24. En deuxième lieu, aux termes de l'article 3 de la convention européenne de sauvegarde des droits de l'homme et des libertés fondamentales : " Nul ne peut être soumis à la torture ni à des peines ou des traitements inhumains ou dégradants ".

25. En se bornant à soutenir que les décisions contestées méconnaissent les dispositions précitées, les requérants n'établissent pas qu'ils encourent des risques de traitements inhumains ou dégradants en cas de retour en Albanie. Dans ces conditions, le moyen tiré de la violation du texte précité ne peut être accueilli.

En ce qui concerne les décisions d'interdiction de retour sur le territoire français :

26. En premier lieu, les requérants n'établissant pas l'illégalité des décisions du préfet des Vosges leur faisant obligation de quitter le territoire français, ils ne sont pas fondés à soutenir que les décisions leur interdisant le retour sur le territoire français seraient illégales en raison de l'illégalité des décisions précédentes.

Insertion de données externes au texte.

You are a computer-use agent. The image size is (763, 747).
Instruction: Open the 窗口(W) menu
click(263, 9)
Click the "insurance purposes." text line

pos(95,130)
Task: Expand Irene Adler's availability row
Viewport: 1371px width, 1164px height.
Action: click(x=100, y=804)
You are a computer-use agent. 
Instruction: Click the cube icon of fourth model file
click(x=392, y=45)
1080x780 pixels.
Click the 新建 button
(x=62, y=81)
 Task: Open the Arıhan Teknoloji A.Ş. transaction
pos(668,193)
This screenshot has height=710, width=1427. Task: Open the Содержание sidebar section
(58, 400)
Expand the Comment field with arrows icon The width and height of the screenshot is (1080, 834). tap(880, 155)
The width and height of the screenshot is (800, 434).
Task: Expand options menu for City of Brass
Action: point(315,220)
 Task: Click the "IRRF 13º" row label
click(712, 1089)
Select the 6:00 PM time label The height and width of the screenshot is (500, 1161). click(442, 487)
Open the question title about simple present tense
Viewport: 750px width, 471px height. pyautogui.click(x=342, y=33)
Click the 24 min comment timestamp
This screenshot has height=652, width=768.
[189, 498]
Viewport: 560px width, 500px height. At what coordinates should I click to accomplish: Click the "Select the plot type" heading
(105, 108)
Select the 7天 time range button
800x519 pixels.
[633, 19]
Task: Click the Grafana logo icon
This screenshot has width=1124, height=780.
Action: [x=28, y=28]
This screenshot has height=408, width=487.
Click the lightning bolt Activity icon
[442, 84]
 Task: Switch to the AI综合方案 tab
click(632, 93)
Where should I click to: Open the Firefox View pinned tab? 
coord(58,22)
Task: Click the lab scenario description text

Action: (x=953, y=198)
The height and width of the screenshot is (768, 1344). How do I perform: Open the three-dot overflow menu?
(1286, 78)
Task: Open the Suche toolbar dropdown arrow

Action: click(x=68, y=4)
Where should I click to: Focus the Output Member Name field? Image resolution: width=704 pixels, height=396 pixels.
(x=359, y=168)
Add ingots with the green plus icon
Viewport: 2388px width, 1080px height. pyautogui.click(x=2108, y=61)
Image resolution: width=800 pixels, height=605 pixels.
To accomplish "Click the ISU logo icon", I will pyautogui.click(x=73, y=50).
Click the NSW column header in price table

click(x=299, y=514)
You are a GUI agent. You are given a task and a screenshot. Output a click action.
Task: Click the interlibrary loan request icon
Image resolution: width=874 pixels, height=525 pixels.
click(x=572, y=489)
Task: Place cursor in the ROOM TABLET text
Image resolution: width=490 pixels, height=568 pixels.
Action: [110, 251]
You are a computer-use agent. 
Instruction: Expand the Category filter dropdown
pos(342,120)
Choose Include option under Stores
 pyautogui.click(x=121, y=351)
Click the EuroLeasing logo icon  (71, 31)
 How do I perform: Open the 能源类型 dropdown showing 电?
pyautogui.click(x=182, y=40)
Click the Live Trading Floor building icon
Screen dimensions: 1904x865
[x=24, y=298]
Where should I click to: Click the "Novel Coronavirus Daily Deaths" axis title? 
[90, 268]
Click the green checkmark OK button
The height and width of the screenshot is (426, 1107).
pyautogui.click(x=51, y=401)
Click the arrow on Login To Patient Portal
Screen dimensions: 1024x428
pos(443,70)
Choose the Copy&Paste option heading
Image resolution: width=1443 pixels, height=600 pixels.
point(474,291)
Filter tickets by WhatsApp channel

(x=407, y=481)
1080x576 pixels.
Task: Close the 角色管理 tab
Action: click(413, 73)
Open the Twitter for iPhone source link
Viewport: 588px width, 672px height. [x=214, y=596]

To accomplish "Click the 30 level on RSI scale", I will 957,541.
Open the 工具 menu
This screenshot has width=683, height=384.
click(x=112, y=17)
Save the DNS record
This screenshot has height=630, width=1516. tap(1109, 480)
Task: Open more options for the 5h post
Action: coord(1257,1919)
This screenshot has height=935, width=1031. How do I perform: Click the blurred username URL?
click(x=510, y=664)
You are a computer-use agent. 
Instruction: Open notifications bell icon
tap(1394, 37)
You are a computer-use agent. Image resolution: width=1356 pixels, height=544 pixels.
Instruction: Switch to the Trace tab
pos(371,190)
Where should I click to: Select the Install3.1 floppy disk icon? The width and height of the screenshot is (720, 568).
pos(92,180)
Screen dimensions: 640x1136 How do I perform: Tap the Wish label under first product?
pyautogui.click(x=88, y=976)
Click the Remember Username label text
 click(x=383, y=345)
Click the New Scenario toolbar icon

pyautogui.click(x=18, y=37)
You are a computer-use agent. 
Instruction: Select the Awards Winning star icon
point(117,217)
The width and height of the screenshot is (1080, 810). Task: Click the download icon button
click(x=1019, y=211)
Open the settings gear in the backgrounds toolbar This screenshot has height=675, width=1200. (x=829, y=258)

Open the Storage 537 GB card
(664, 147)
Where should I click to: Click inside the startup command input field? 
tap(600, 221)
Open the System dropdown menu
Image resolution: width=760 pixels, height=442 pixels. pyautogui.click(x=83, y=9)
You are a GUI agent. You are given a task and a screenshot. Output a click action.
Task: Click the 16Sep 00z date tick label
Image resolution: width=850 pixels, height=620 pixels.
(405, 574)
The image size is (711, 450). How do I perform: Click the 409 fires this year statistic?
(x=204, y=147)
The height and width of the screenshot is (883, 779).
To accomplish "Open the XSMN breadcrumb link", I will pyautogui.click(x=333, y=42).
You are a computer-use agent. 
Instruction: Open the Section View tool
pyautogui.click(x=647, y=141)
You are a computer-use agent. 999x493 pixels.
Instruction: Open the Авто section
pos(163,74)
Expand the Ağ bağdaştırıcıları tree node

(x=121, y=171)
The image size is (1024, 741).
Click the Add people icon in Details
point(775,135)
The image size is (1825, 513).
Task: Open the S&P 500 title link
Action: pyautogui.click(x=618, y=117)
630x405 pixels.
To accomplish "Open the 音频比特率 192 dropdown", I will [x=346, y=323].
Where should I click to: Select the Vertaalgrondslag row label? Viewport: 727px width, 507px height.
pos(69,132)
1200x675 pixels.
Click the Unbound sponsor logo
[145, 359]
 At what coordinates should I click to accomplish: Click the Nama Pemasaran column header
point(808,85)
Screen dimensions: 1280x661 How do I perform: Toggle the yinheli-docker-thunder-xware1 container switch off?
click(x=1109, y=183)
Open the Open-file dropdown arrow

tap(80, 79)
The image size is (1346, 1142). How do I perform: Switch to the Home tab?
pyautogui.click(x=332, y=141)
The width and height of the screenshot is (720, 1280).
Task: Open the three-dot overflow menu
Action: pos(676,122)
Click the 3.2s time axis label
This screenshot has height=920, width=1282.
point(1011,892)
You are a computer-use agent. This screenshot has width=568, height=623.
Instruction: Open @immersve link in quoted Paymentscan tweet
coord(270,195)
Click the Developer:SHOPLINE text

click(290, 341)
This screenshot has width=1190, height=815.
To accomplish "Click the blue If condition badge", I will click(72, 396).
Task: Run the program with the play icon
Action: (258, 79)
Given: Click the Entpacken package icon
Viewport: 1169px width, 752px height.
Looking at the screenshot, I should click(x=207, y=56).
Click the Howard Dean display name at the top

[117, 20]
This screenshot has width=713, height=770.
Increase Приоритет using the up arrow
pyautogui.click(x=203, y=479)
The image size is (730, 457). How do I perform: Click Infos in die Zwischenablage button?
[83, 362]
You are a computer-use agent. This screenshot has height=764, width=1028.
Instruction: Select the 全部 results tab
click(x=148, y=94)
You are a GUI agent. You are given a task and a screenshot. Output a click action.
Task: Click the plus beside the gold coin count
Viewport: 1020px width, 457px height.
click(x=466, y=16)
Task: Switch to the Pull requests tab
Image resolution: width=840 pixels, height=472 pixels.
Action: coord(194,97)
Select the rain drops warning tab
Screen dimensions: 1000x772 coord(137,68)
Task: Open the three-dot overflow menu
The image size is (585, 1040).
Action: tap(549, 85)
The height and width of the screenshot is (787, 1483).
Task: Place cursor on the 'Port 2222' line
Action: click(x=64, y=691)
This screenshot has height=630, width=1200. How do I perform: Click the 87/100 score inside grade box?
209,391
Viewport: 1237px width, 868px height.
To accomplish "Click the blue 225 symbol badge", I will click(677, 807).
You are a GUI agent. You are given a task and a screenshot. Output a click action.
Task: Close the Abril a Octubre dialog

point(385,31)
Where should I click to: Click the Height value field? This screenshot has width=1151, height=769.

27. En deuxième lieu, les décisions par lesquelles le préfet des Vosges a fait interdiction de retour sur le territoire français à M. B et Mme D, pour une durée d'un an, comportent les considérations de droit et de fait qui en constituent le fondement. Par suite, le moyen tiré de leur insuffisante motivation doit être écarté comme manquant en fait.

28. En dernier lieu, il ne ressort pas des pièces des dossiers, au regard notamment des éléments de faits rappelés au point 11 du présent jugement, que les décisions par lesquelles le préfet des Vosges a pris à l'encontre de M. B et Mme D des mesures d'interdiction de retour sur le territoire français pendant une durée d'un an porteraient une atteinte disproportionnée à leur droit au respect de leur vie privée et familiale, et ce alors même que leur fille aînée majeure aurait sollicité la délivrance d'un titre de séjour en France.

29. Il résulte de tout ce qui précède, sans qu'il soit besoin de se prononcer sur la recevabilité de la requête, que les conclusions des requêtes de M. B et Mme D tendant à l'annulation des arrêtés contestés doivent être rejetées. Par voie de conséquence, les conclusions à fin d'injonction sous astreinte et celles présentées sur le fondement des articles L. 761-1 du code de justice administrative et 37 de loi du 10 juillet 1991 doivent aussi être rejetées.

D E C I D E :

Article 1er : Les requêtes de M. B et de Mme D sont rejetées.

Article 2 : Le présent jugement sera notifié à M. E B, à Mme A D et à la préfète des Vosges.

Copie en sera transmise, pour information, au ministre de l'intérieur et des outre-mer.

Délibéré après l'audience du 5 janvier 2023, à laquelle siégeaient :

M Marti, président,

M. Durand, premier conseiller,

Mme Marini, première conseillère.

Rendu public par mise à disposition au greffe le 26 janvier 2023.

La rapporteure,

C. C

Le président,

D. Marti

La greffière,

M. F

La République mande et ordonne à la préfète des Vosges en ce qui la concerne ou à tous commissaires de justice à ce requis en ce qui concerne les voies de droit commun, contre les parties privées, de pourvoir à l'exécution de la présente décision.